1826 - Caroline and Nicholas Hentz
Though little is known about the role faculty wives played in the early history of the University, Caroline Hentz seems to be exceptional. Most faculty wives confined their activities primarily to domestic duties. They managed the household, which in some cases included students who received their room and board in faculty members’ homes. They were also called on to open their homes to guests, especially during the holidays and the annual University commencement, and sometimes took in and nursed students who were too ill to remain in the dormitories. Selina Wheat, wife of Rhetoric and Logic Professor John Thomas Wheat, was known for her nursing skills and prompted the University to build a two-room infirmary for sick students on the corner of their family’s property, now the site of Spencer Residence Hall (Henderson 177).
SOURCES
Henderson, Archibald. The Campus of the First State University. Chapel Hill, N.C.: U of North Carolina P, 1949.

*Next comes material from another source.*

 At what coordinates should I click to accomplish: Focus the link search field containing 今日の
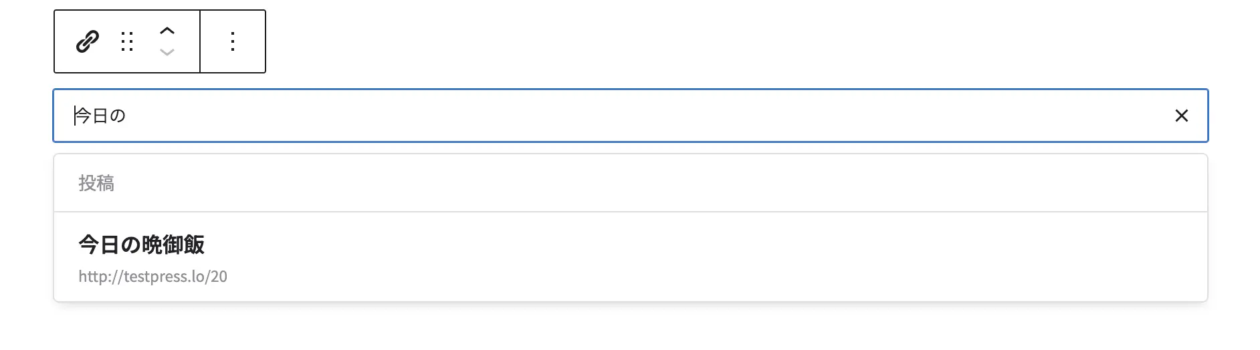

Horn, Patrick E. “The Literary Friendship of George Moses Horton and Carolina Lee Hentz.” North Carolina Literary Review, 28 (2019): 134-143. ProQuest, http://libproxy.lib.unc.edu/login?url=https://search.proquest.com/docview/2239044225?accountid=14244.
Kelley, Mary. “Hentz, Caroline Lee Whiting.” Dictionary of North Carolina Biography, edited by William S. Powell. U of North Carolina P, 1988. Rpt. in NCPedia, https://www.ncpedia.org/biography/hentz-caroline.
Walser, Richard. “Hentz, Nicholas Marcellus.” Dictionary of North Carolina Biography, edited by William S. Powell. U of North Carolina P, 1988. Rpt. in NCPedia, https://www.ncpedia.org/biography/hentz-nicholas-marcellus.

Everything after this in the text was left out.